Yes, the games will be very interesting. In all honesty the Patriots did not look to good in the pre season, and without Brady we barly got by KC. I think at this point 9-7 is a realistic prediction. As always we will take it one game at a time and hope Matt Castle "the new QB for New England" can improve every week as well as the rest of the team. I would like Belicheck to make some moves on defence and try to improve that area with maybe a few trades. Maybe the Giants would give up a few of their best D lineman for Moss!! :lol:


----------



## drjongy (Oct 13, 2003)

New England better keep throwing the ball to Randy Moss, or he'll become a cry baby just like before....then your team will really be in the hurt.

I hope Randy has matured from those times, I actually like him as a football player.


----------



## jgat (Oct 27, 2006)

dblkluk said:


> You're not related to Carl Gerbschmidt from Elk Mound, Wisconsin are you?? :lol:


"You're a idiot head"


----------



## dblkluk (Oct 3, 2002)

"You're city is terrible"..

"Wandy Moss is no tawent bozo.." :lol:


----------



## KEN W (Feb 22, 2002)

I saw Moss is pushing to bring in Culpepper.If he doesn't get his way and they start losing,he will return to what he was at Oakland and the last years at Minn.


----------



## woodpecker (Mar 2, 2005)

Bore.224 said:


> I know you will join me in a moment of silence and pray for his quick return.


Probably no chance of getting a season of silence out of you is there??? :lol: :beer: 
Dust off the hidden audio equipment and you guys'll be ok!! :lol:


----------



## fargojohnson (Oct 17, 2005)

There is still a team in New England? No Brady no spy tapes what are they going to do.


----------



## Bore.224 (Mar 23, 2005)

Wow that was embarrasing, we just became fish food for the Dolphins!! Forget Tom Brady for a moment our defence just got shreded!!!! Looks like it will be a long year, that was the worst I have seen the Patriots play in a long time! Well now with the invinsible team out of the way it looks good for the NFC this year as The dirty green birds look good as well as the Dallas sheep herders.

Hey Woodpecker think Denver can get 10 wins this year? Cmon 50% of yer games the other team can't breath. What do you think? :beer:


----------



## woodpecker (Mar 2, 2005)

Bore.224 said:


> Hey Woodpecker think Denver can get 10 wins this year? Cmon 50% of yer games the other team can't breath.

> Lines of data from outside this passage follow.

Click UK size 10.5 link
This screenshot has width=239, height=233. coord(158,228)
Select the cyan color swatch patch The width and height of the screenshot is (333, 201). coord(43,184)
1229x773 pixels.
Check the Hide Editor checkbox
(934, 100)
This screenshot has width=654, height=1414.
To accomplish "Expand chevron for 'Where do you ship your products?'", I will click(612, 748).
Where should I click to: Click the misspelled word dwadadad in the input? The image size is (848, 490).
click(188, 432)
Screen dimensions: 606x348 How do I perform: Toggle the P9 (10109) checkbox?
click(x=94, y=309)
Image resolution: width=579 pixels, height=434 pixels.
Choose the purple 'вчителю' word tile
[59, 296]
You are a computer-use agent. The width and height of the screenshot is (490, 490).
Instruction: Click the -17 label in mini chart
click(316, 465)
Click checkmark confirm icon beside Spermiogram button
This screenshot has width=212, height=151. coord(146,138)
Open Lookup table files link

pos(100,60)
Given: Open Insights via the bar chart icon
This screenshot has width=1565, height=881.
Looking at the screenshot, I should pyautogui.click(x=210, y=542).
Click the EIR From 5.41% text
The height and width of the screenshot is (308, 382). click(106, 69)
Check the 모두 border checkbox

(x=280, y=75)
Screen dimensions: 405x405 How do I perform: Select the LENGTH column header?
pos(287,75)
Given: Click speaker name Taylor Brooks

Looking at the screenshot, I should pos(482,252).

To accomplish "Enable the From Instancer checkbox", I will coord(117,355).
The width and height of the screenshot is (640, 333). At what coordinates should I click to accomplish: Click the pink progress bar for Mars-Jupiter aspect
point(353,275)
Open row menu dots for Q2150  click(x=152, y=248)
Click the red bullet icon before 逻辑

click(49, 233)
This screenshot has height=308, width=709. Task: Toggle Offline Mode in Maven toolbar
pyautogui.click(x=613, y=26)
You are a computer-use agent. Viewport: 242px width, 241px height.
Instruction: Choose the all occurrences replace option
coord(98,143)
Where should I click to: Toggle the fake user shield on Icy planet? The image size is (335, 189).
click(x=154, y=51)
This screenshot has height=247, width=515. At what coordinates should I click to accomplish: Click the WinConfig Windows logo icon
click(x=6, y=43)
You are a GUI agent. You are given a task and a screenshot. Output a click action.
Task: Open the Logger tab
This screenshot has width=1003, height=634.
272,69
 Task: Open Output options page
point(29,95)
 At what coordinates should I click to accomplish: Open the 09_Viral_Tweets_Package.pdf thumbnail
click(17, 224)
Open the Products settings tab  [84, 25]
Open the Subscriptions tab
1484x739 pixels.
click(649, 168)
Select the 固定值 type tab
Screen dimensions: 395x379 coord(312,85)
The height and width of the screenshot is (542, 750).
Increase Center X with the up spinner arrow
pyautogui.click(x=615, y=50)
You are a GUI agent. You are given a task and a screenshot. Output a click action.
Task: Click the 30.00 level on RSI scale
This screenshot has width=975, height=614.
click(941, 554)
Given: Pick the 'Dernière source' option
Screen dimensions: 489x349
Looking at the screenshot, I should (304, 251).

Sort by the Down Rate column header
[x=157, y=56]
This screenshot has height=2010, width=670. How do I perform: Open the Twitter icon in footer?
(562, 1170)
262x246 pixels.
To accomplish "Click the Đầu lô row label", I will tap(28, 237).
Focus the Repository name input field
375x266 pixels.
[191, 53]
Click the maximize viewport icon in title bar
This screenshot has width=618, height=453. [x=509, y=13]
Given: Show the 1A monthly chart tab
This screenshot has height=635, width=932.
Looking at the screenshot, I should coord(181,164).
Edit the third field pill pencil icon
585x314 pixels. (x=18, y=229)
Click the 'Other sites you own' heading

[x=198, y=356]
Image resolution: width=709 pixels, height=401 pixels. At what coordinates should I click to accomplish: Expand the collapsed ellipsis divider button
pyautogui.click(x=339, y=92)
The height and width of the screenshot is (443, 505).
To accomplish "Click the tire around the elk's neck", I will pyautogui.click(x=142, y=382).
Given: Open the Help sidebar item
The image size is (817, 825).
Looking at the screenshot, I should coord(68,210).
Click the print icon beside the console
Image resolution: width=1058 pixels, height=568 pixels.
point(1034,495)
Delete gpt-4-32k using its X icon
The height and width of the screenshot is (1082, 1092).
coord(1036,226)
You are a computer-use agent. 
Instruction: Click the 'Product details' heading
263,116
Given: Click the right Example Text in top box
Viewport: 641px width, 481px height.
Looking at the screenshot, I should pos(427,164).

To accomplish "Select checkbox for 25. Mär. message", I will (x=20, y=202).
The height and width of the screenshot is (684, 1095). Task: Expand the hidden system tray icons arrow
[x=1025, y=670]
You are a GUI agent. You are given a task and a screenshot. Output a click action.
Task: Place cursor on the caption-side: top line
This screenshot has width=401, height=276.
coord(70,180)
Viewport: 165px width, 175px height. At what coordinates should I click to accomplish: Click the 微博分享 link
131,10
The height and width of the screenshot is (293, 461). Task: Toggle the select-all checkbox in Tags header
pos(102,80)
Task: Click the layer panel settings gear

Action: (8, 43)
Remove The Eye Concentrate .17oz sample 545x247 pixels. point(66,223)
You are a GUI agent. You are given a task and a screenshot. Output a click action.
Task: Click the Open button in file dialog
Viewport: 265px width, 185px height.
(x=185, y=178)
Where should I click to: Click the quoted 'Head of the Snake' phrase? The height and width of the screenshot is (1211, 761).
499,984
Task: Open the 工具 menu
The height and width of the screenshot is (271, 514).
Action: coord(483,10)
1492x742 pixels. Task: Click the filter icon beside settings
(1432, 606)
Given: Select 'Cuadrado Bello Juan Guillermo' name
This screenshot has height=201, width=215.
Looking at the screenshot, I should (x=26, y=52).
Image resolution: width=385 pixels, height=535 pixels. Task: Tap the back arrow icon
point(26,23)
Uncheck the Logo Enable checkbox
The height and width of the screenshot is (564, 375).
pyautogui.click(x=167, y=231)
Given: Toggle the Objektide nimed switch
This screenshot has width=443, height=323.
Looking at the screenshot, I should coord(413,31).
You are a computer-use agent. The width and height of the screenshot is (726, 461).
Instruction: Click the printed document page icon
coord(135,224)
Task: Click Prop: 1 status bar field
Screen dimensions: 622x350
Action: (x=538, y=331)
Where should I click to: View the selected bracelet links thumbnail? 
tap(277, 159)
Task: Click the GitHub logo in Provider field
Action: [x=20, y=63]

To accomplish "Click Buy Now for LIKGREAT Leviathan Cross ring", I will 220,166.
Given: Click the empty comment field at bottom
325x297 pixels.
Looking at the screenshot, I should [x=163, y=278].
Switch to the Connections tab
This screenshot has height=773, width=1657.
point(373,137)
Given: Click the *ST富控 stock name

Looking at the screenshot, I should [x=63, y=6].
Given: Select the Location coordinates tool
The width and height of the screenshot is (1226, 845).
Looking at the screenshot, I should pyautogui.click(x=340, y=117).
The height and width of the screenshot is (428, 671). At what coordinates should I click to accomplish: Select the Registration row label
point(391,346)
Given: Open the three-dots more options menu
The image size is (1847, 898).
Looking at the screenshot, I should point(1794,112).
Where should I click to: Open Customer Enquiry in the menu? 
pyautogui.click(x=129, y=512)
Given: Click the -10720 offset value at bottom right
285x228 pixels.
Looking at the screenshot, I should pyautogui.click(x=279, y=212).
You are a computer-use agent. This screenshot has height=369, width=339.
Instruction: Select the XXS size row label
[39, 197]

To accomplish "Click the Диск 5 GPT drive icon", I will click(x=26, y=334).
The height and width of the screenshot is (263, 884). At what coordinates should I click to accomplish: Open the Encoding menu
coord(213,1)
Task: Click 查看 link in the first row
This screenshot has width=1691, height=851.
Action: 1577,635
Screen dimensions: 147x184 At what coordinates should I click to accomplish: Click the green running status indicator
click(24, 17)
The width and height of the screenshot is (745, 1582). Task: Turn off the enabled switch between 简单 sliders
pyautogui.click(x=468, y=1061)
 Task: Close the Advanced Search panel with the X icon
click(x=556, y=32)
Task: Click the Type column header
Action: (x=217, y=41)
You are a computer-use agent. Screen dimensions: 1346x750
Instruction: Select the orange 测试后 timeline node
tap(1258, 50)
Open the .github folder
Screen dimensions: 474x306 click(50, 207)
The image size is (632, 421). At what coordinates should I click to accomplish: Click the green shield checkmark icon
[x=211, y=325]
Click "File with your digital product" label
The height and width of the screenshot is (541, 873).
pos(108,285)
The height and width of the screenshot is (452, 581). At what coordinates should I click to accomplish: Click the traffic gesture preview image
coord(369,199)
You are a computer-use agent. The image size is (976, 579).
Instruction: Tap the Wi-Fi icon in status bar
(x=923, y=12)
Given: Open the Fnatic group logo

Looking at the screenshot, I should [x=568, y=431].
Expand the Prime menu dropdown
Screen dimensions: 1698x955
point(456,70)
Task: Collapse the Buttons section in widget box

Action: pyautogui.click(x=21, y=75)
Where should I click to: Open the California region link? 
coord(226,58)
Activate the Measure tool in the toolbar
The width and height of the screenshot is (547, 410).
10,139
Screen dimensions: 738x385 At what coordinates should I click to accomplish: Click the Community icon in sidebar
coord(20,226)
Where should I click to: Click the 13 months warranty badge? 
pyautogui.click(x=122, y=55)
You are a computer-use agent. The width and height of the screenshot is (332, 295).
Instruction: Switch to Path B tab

What do you think? :beer:


I'm hoping with a good potent offense, and an officiating crew that finally understands the rules( :lol: :lol: ), we will have a tremendous season!!!! :beer:


----------



## KEN W (Feb 22, 2002)

Nice to see the Pats experience what most teams eventually do.....lose your starting QB.Welcome to the real world.


----------



## Bore.224 (Mar 23, 2005)

Well Ken, back in 01 we lost our starting QB Drew Bledseo and we still won the superbowl!

How's that for the real world!!


----------



## T Shot (Oct 4, 2002)

Bore.224 said:


> Well Ken, back in 01 we lost our starting QB Drew Bledseo and we still won the superbowl!
> 
> How's that for the real world!!


Tom Brady > Matt Cassel. Sorry, lightning won't strike twice.


----------